Pearce’s work will be featured at the Montgomery Museum starting May 4.
Wood turner, photographer, sculptor, and retired engineer, David Pearce is a man of layers. Layers of books adorn his upstairs home office; layers of wood his downstairs workshop. Layers in the computer program, Photoshop, help to create wedding, nature, and model portfolio photographs he takes.
The knowledge from all those layers flows across projects; the engineering gives him the mechanical experience to run everything from 700-pound band saws to 400,000 rpm dental drills, small-tipped airbrushes, computers and a printer larger than the majority of home offices ever feature.
The photography records his many travels—over 53 countries visited—capturing memories of weddings and providing inspiration and patterns that end up adorning turned wooden bowls and vases.
After growing up in Newport News, Va., Pearce headed to Virginia Tech and graduated with a degree in electrical engineering in 1966, followed by a doctorate in biomedical engineering from the University of Virginia in Charlottesville. He spent the next 29 years in “hot and humid” Mississippi working at the Medical Center in Jackson, a rehabilitation hospital, and a computer software house . With a goal of retiring at age 55 somewhere in the east, he remembered his days at Virginia Tech, and in 2002, he and his wife, Linda, headed for the hills and found a townhome in Blacksburg which allowed him to pursue his many interests but still gave them the freedom to travel.
A room upstairs houses his computer and that really big printer. He configured 1,600 square feet of basement into a photography studio and wood shop, engineering a huge dust filtration system to capture wood shavings and sanding dust. “Just about the time I got my darkroom finished,” Pearce recalls with a laugh, “digital photography went big so now it is a changing room for folks I photograph.”
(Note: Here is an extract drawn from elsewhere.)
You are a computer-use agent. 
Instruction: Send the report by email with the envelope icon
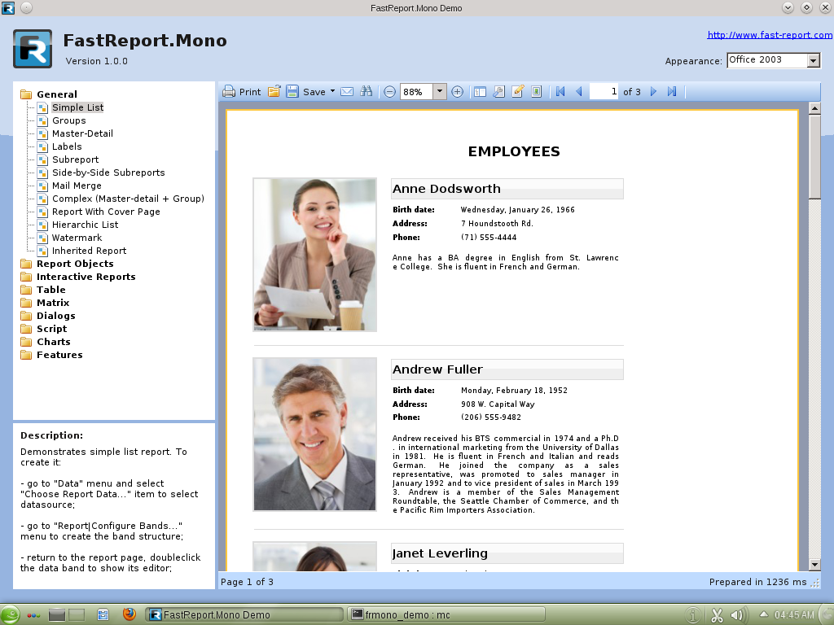pos(347,92)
The living room is a bit of a showcase for his intricate woodwork. An assortment of completed bowls, vases, and sculptures line open shelves while pieces in progress sit behind closed glass doors. “My wood pieces have long gestation periods,” said Pearce. “Sometimes the wood fairy presents me with a nice chunk of wood like some from a pecan tree downed by a storm. I did a real rough cut of a bowl from that wood on my lathe and then let it sit in a bag of wood chips to dry more before I continued.”
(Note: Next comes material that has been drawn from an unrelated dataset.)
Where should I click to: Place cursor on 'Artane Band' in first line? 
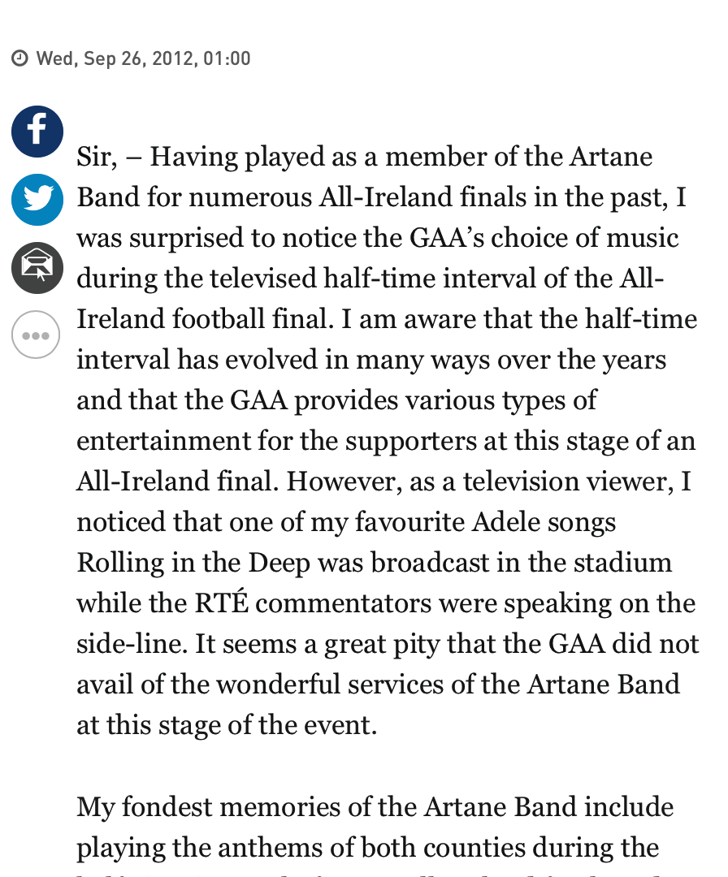click(x=611, y=157)
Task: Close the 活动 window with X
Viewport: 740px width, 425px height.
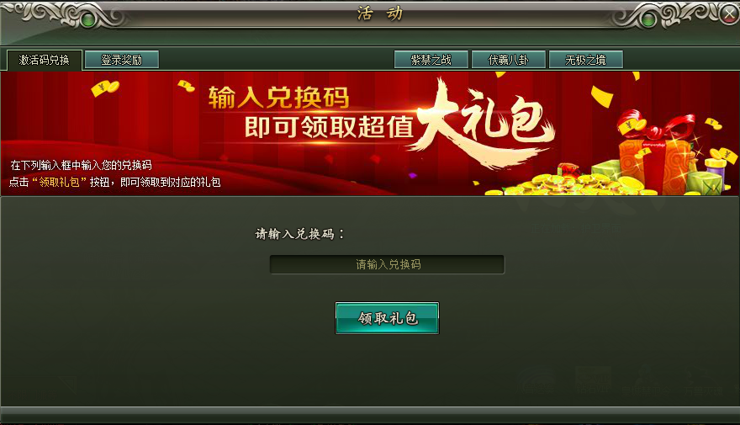Action: (731, 14)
Working with wood for many years, Pearce describes the process for a bowl featuring the female figure dancing around the middle. “I had the model sort of dance round and round, moving her body and arms into different positions while I photographed her. Then, using the computer, I arranged shadow forms of the different positions in a line.
“I adjust the design and print it on paper until it fits the circumference of the bowl. If I’m going to use color on the wood, I place color on the paper for reference.”
Prior to all the computer and paper design, Pearce has created the turned bowl or vase, painstakingly and carefully shaving away minute layers of wood, making the vessel get thinner and thinner toward the top. “Some of my pieces are only one-sixteenth of an inch thick when I finally take them off the lathe,” said Pearce, with obvious pride and excitement.
Once the design is perfected on paper, Pearce attaches the paper to the vessel and uses tiny dental drills to cut through the wood for the places he wants to remove entirely. A tiny wood-burning tool etches dark lines around the dancing figures. A tiny airbrush is used to apply color. Sometimes color is also applied to the inside of the vessel, giving another dimension to viewing the piece as the color is seen through the dental-drilled holes of the design.
All this equipment, wood, paint, and paper creates chaos in both office and woodshop, but beautiful creations arise from the shavings in the end. Pearce’s artistic woodworking wouldn’t be used to hold pretzels or flowers, but their “eye candy” and intricate workmanship attracted the attention of the Heartwood Artisan Center in Abingdon, Va., where he is an exhibiting member.
Pearce’s woodturning, sculptures, and photography can be seen on his website: www.davidpearcephotography.com
Pearce’s vases are represented by LinDor Arts (306 First St., Roanoke).
The photography exhibit at the Montgomery Museum shows his work from “Here, There, and Around the World. “ The exhibit will run from May 4 to July. An opening reception will be held on from 5 to 7 p.m. Thursday, May 4.